Malgré ces différents freins, la dynamique sport-santé semble enclenchée dans de nombreux territoires. Plusieurs professionnels y participent : enseignants en activité physique adaptée, éducateurs sportifs, et professionnels de santé tels que les médecins du sport et spécialistes hospitaliers. Les coordinateurs de Maisons sport-santé, souvent des éducateurs sportifs formés à l’activité physique adaptée, disposent de compétences pluridisciplinaires – dans le domaine des sciences du vivant, des sciences humaines, des pratiques physiques, sportives et artistiques, mais aussi des savoirs méthodologiques et complémentaires, comme le secourisme et l’informatique – qui leur confèrent des ressources cruciales pour participer à l’émergence d’un champ professionnel hybride et d’un cadrage commun aux acteurs des champs sportif et de la santé. Convaincus des bienfaits de l’activité physique adaptée et de l’urgence à lutter contre les méfaits de la sédentarité, les coordinateurs des MSS rencontrés pour l’enquête ont affirmé une forte volonté de promouvoir et de développer localement le sport-santé à partir de leur MSS et de leur réseau pluriprofessionnel.
On observe ainsi la naissance d’une nouvelle organisation conjointe des soins et des activités physiques, et de nouvelles pratiques professionnelles en réseau qui permettent une prise en charge et des interventions de proximité, auxquelles participent les MSS. L’enquête [encadré « Méthode »] montre que les coordinateurs de MSS rencontrés ont bien intégré ce changement de perspective et tentent d’en convaincre le plus grand nombre, plus particulièrement les médecins traitants, qu’ils jugent en majorité trop occupés pour prendre part aux activités des MSS, voire pour certains réfractaires ou mal informés.

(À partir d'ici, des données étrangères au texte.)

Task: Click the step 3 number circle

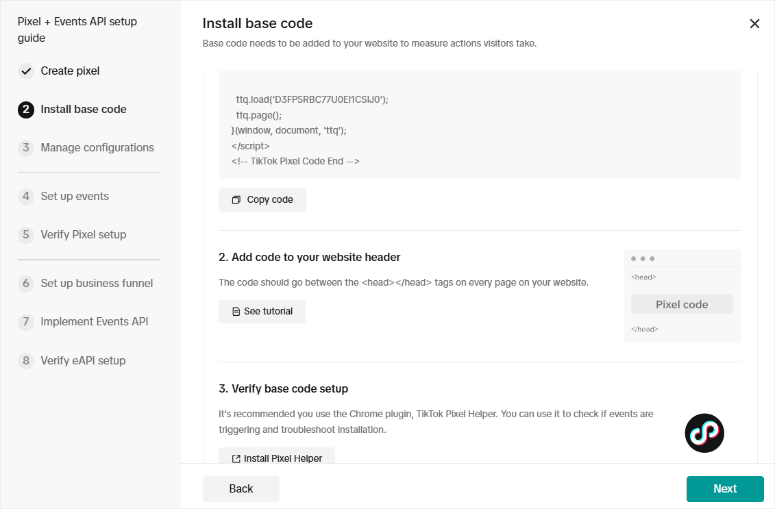Action: pos(26,148)
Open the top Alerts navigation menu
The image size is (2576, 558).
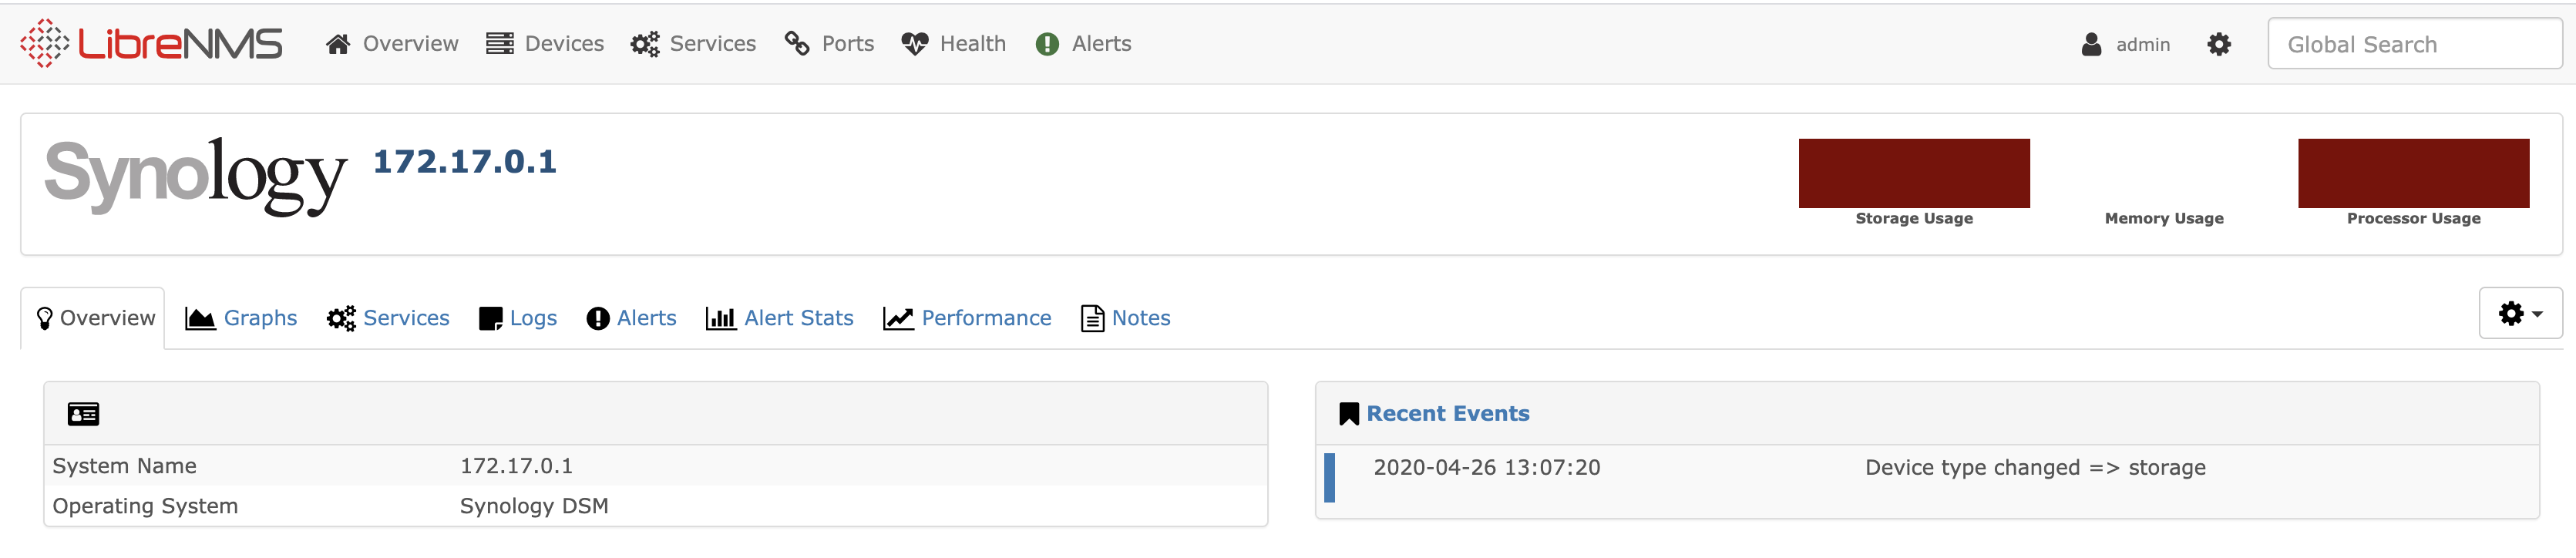(x=1084, y=44)
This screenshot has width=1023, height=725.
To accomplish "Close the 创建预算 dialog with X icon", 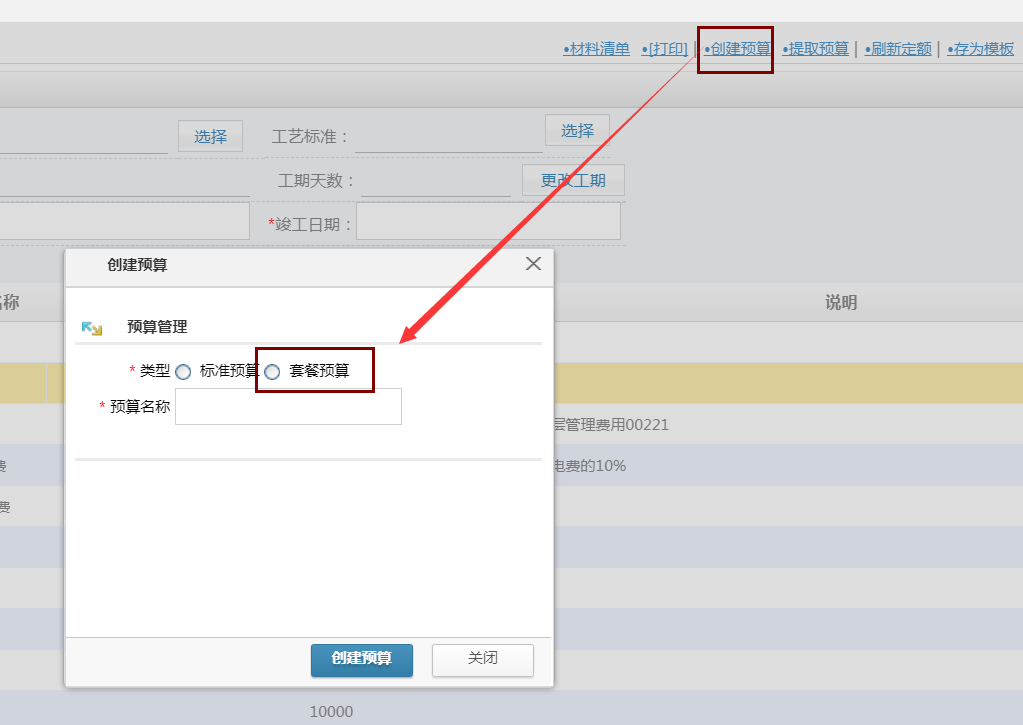I will 533,264.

Le cas des Maisons sport-santé illustre enfin la complexification des configurations d’action publique et les logiques de coproduction de l’action publique à différentes échelles, marquées par des compromis à l’échelon régional [9] et par une frontière poreuse entre public et privé. La mise en réseau des MSS donne ainsi lieu à des coopérations jugées fructueuses par les coordinateurs des MSS entre professionnels issus de secteurs différents, mais aussi à des difficultés, notamment de coopération entre médecins généralistes et enseignants APA, dans la perspective de développement du sport-santé.